D'Artagnan - Netflix
Runtime: 255 minutes
D'Artagnan - Charles de Batz de Castelmore d'Artagnan - Netflix
Charles Ogier de Batz de Castelmore, Comte d'Artagnan (French pronunciation: [ʃaʁl oʒje də bats də kastɛlmɔʁ kɔ̃t daʁtaɲɑ̃]) (c. 1611 – 25 June 1673) served Louis XIV as captain of the Musketeers of the Guard and died at the Siege of Maastricht in the Franco-Dutch War. A fictionalized account of his life by Gatien de Courtilz de Sandras formed the basis for the d'Artagnan Romances of Alexandre Dumas, most famously including The Three Musketeers (1844). The heavily fictionalized version of d'Artagnan featured in Dumas's works and their subsequent screen adaptations is now far more widely known than the real historical figure.

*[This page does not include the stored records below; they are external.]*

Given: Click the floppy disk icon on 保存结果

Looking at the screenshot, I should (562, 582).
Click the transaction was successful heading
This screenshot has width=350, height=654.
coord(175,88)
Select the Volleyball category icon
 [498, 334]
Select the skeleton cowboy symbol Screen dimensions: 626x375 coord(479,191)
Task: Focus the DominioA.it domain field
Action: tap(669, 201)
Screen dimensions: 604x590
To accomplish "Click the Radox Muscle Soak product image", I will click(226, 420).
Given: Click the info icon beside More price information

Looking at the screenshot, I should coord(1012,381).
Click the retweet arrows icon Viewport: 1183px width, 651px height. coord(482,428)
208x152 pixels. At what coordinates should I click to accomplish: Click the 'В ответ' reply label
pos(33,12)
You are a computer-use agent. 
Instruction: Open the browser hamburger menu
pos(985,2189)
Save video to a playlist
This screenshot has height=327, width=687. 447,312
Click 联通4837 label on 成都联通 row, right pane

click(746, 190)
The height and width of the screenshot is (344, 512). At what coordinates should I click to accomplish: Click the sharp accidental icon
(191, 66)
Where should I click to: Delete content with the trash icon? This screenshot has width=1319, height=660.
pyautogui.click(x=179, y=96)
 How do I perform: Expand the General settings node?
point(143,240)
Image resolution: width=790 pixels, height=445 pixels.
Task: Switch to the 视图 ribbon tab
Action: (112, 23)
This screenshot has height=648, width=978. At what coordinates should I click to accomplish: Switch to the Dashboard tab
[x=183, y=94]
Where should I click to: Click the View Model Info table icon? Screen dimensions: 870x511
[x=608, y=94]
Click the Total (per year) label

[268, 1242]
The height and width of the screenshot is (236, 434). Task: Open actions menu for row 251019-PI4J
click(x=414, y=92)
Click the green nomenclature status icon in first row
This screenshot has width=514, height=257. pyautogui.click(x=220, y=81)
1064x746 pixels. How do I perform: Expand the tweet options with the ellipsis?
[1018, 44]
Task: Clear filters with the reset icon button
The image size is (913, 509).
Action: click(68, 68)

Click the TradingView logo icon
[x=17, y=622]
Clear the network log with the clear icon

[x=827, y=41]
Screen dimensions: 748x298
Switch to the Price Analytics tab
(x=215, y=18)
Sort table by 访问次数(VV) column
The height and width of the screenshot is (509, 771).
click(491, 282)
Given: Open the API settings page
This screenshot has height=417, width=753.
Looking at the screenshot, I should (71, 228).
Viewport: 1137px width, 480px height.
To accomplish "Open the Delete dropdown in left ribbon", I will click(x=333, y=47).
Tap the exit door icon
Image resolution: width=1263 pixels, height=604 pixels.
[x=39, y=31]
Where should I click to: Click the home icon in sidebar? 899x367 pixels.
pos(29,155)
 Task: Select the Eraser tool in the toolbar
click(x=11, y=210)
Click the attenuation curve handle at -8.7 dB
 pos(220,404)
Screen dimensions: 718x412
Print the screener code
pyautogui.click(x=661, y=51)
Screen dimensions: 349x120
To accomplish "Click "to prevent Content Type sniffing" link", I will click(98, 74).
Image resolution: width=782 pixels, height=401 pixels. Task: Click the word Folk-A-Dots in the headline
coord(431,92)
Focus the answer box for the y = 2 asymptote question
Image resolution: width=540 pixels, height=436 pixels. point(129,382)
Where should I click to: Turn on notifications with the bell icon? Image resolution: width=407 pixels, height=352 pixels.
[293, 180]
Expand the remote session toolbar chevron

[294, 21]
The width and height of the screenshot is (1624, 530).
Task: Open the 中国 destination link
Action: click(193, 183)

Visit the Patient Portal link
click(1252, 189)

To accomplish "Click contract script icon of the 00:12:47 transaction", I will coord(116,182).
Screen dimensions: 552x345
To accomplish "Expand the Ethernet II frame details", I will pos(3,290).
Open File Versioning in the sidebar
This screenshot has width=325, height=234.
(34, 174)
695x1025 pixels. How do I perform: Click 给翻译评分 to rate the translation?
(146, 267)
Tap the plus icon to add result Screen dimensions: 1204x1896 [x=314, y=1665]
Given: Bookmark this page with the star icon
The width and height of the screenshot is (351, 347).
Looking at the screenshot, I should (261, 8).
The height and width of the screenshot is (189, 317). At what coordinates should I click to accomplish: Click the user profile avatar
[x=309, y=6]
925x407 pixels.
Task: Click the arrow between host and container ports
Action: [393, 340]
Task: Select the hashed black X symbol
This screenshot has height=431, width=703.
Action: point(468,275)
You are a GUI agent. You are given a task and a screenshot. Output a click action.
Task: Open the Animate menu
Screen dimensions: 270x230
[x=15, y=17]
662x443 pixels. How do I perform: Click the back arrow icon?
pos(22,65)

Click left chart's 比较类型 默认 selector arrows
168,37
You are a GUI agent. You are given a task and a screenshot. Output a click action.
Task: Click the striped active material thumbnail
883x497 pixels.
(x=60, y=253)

D'Artagnan - Portrayals in fiction - Netflix
The real d'Artagnan's life was used as the basis for Gatien de Courtilz de Sandras' novel Les mémoires de M. d'Artagnan. Alexandre Dumas in turn used Sandras' novel as the main source for his d'Artagnan Romances (The Three Musketeers, Twenty Years After and The Vicomte de Bragelonne), which cover d'Artagnan's career from his humble beginnings in Gascony to his death at Maastricht. Although Dumas knew that Sandras's version was heavily fictionalised, in the preface to The Three Musketeers he affected to believe that the memoirs were real, in order to make his novel more believable. D'Artagnan is initially portrayed by Dumas as a hotheaded youth, and tries to engage the Comte de Rochefort and the three musketeers, Athos, Porthos, and Aramis in single combat. He quickly becomes friends with the musketeers, and has a series of adventures which put him at odds with Cardinal Richelieu, then First Minister of France. In the end, Richelieu is impressed by d'Artagnan, and makes him a lieutenant of the musketeers. This begins his long career of military service, as detailed in the sequels to Dumas's famous novel. Some scholars believe aspects of D'Artagnan are drawn from the life and character of Dumas's mixed-race father, the General Thomas-Alexandre Dumas, as when D'Artagnan challenges Porthos, Athos, and Aramis to duels on the same afternoon or on an incident in General Dumas's youth when he was insulted, or on General Dumas's youthful companionship with fellow soldiers in the Queen's Dragoons. D'Artagnan's role among the musketeers is one of leadership (his skills and brains impress the musketeers greatly), but he is also regarded as a sort of protégé given his youth and inexperience. Athos sees him not only as a best friend and fellow musketeer but nearly as a son. Towards the end of the story, his death at the siege of Maastricht is given an extra tragic twist - he is mortally wounded whilst reading the notice of his promotion to the highest rank.